(Article from Insurance Law Alert, March 2022)
For more information, please visit the Insurance Law Alert Resource Center.
A Minnesota district court dismissed a health care organization’s COVID-19-related coverage suit, finding that neither government orders nor allegations of actual viral presence on property sufficiently alleged “direct physical loss of or damage” to property, as required by the policy. HealthPartners, Inc. v. Am. Guar. & Liab. Ins. Co., 2022 WL 597518 (D. Minn. Feb. 28, 2022).
When government orders required HealthPartners to limit its medical services, it sought coverage for lost business revenue. American Guarantee paid for losses incurred at three fitness centers that were required to close during the relevant time period, but denied HealthPartners’ claim relating to other alleged losses. The court granted American Guarantee’s motion to dismiss HealthPartners’ coverage suit, issuing the following noteworthy holdings:
Government Orders: The court ruled that government orders do not constitute “direct physical loss of or damage to” property. Citing Oral Surgeons, P.C. v. Cincinnati Ins. Co., 2 F.4th 1141 (8th Cir. 2021) (discussed in our July/August 2021 Alert), the court held that a policyholder’s loss of use of property is not a physical loss for purposes of insurance coverage.
Direct Loss “of” Property: The court rejected HealthPartners’ assertion that policy language requiring “direct loss of” property is distinguishable from “direct loss to” property, such that a loss of use of property due to government orders is potentially covered. The court acknowledged that a different Minnesota district court held that “direct physical loss of” property is plausibly alleged when a policyholder alleges that government orders resulted in complete business closure, see Seifert v. IMT Ins. Co., 542 F. Supp. 3d 874 (D. Minn. 2021) (discussed in our June 2021 Alert), but noted that here, HealthPartners did not plausibly allege a closure of its facilities.

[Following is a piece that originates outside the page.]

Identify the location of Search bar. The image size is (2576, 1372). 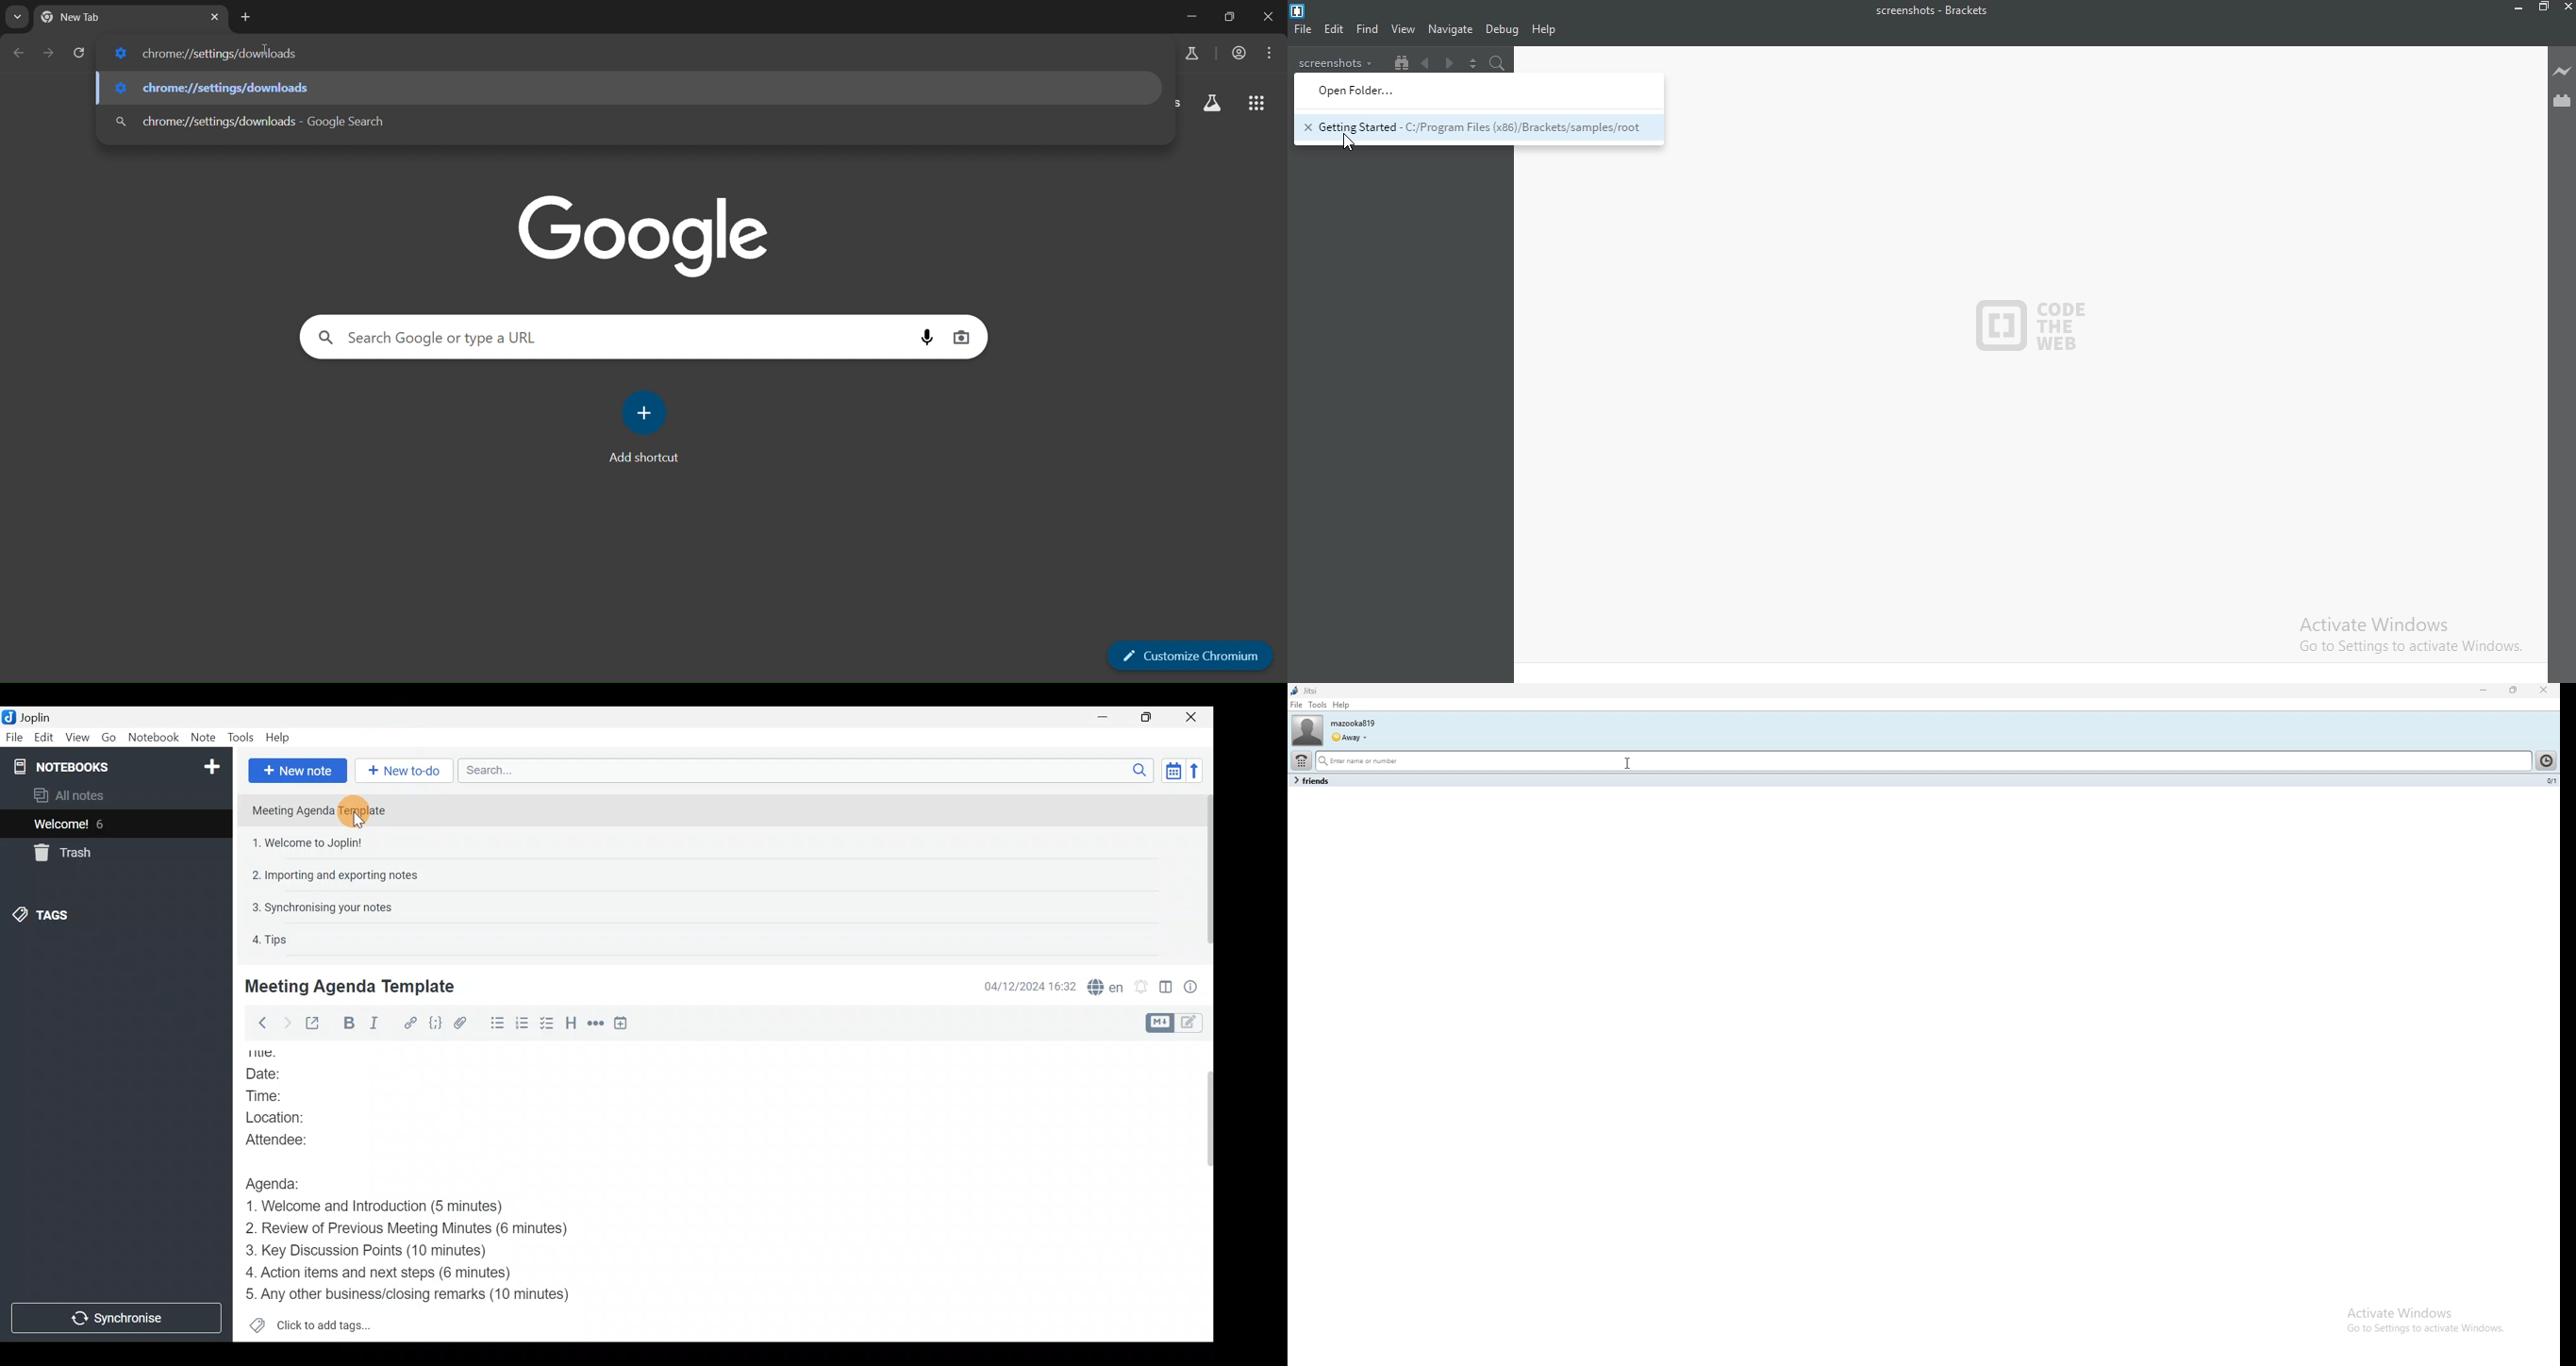
(802, 770).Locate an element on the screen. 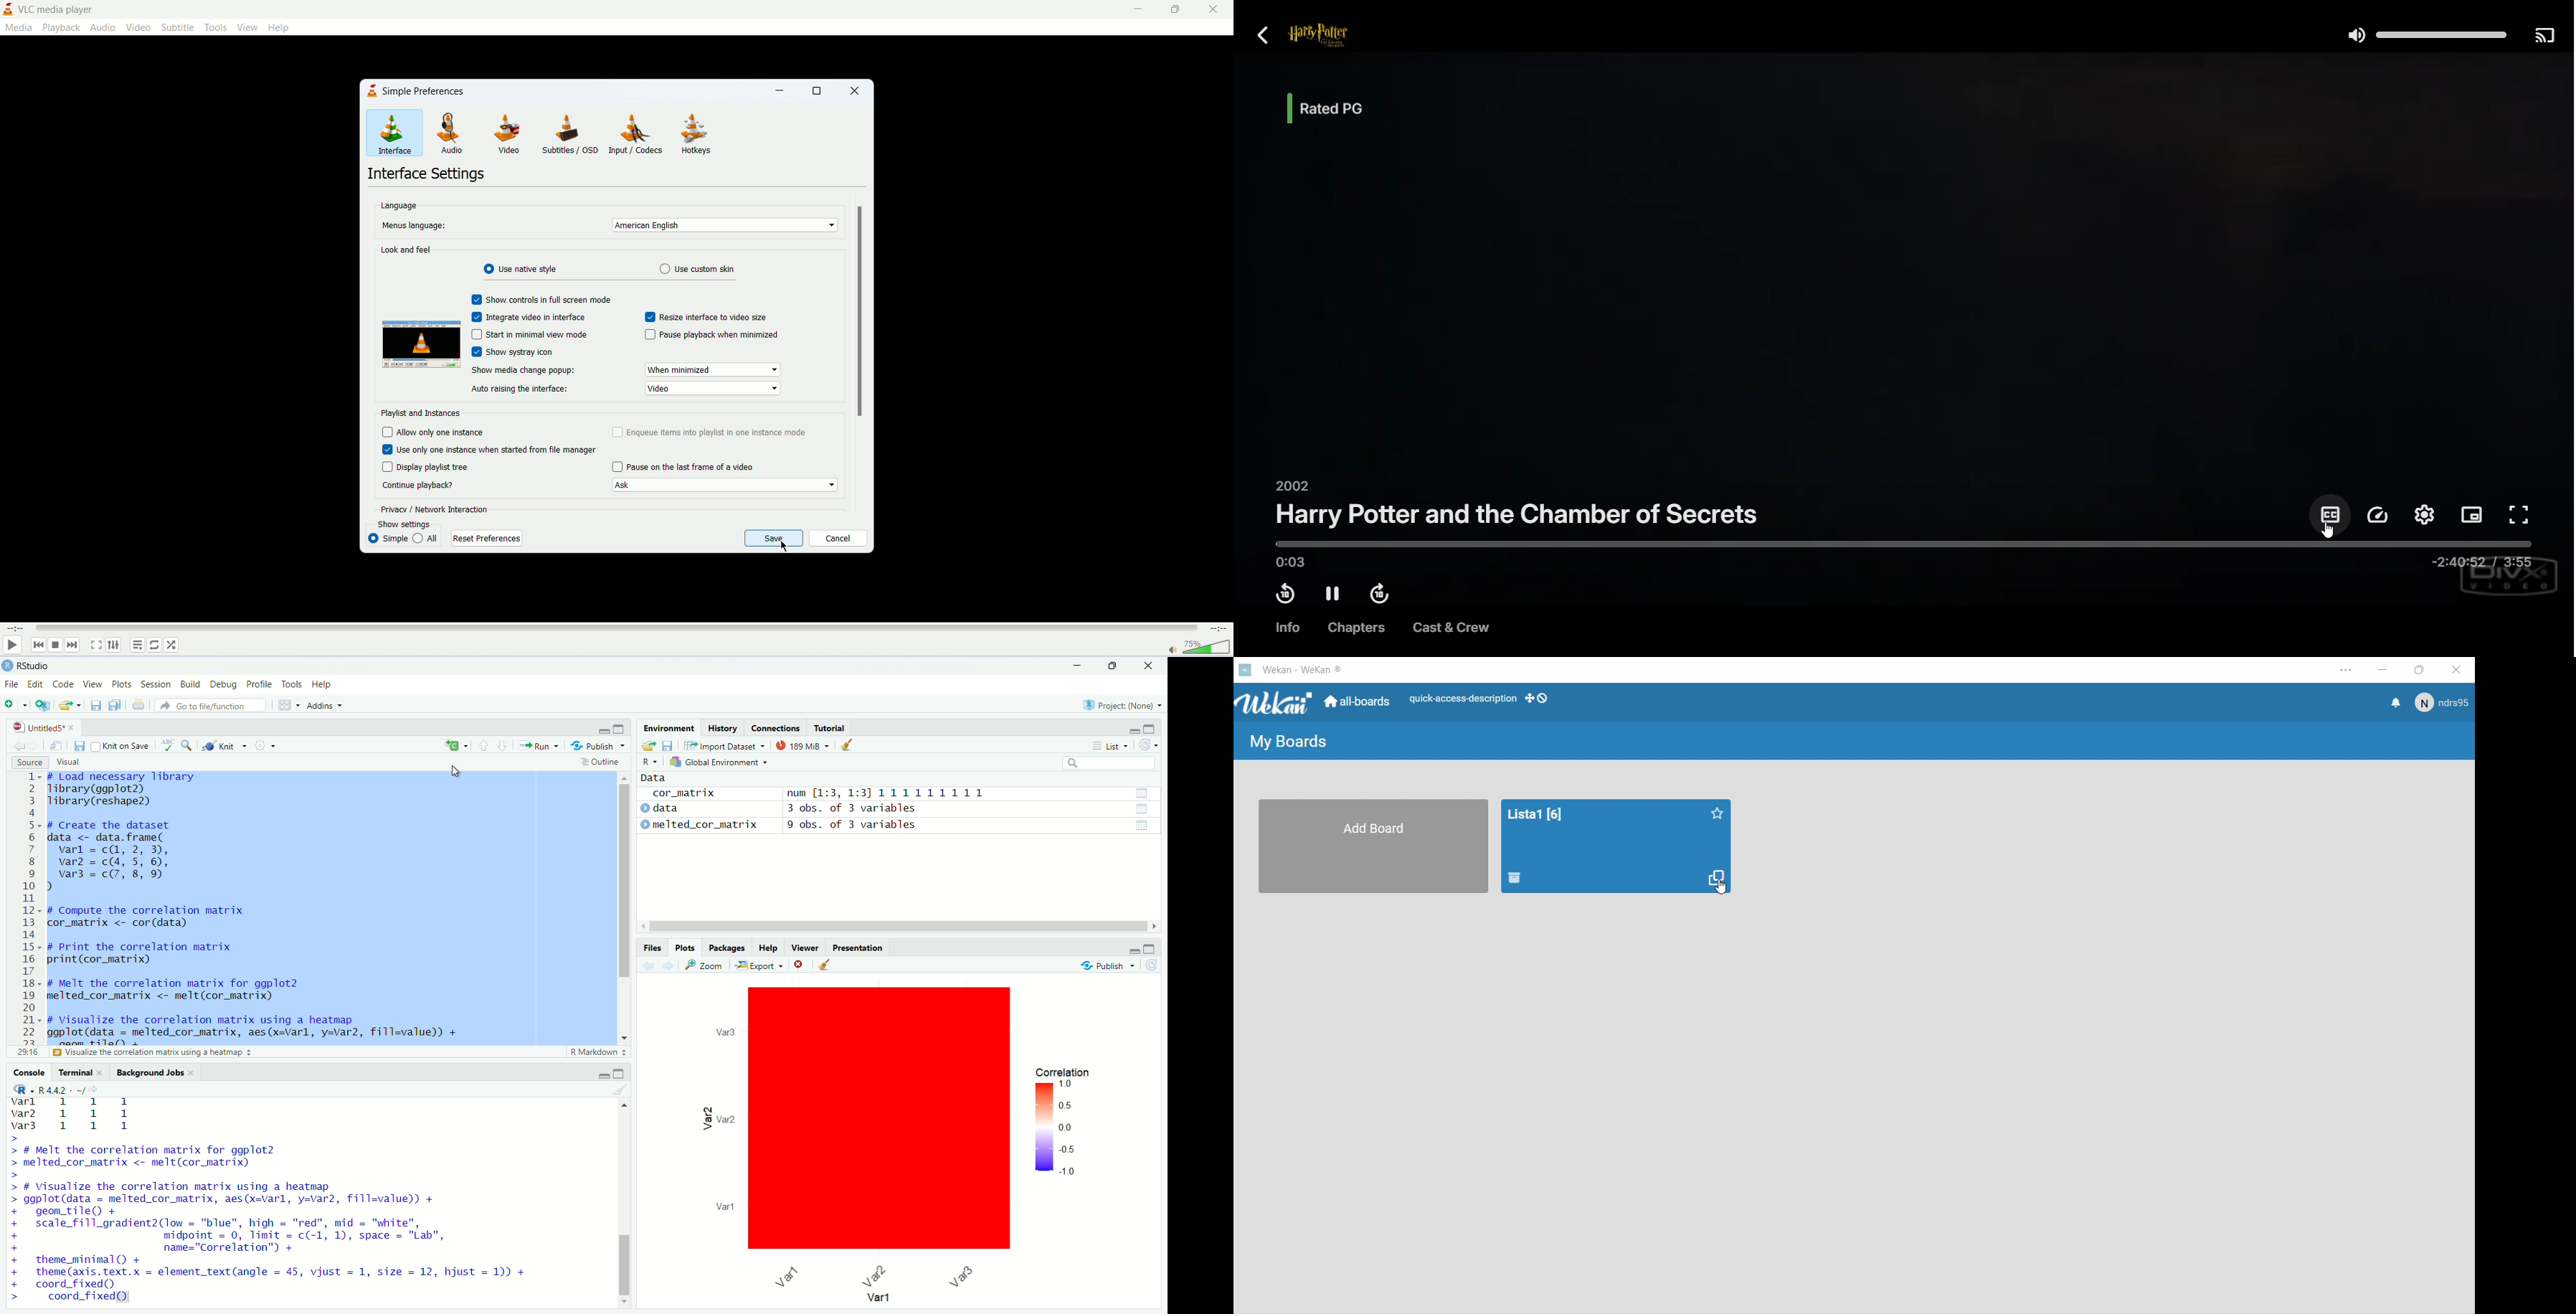 This screenshot has width=2576, height=1316. vertical scrollbar is located at coordinates (626, 881).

Contamination as Direct Physical Loss: The court held that allegations of actual presence of the virus at insured property is not sufficient to allege direct physical loss of or damage to property. Distinguishing cases involving asbestos or pesticide contamination, the court explained that “HealthPartners has not plausibly alleged that something about its covered property has fundamentally changed in a way that cannot be undone.” Further, the court emphasized that COVID-19 is a threat to people, not insured property.
Civil Authority Coverage: The court ruled that civil authority coverage was unavailable because (1) there was no physical loss of or damage to property located near HealthPartners’ facilities; and (2) the government orders only temporarily restricted the use of facilities and did not prohibit access.
Communicable Disease Coverage: The policy covered loss due to a suspension in business activities caused by “an authorized governmental agency enforcing any law or ordinance regulating communicable disease and that such portions of the location are declared uninhabitable due to the threat of the spread of communicable disease, prohibiting access to those portions of the location.” The court concluded that this provision was inapplicable because the government orders did not declare any insured property uninhabitable.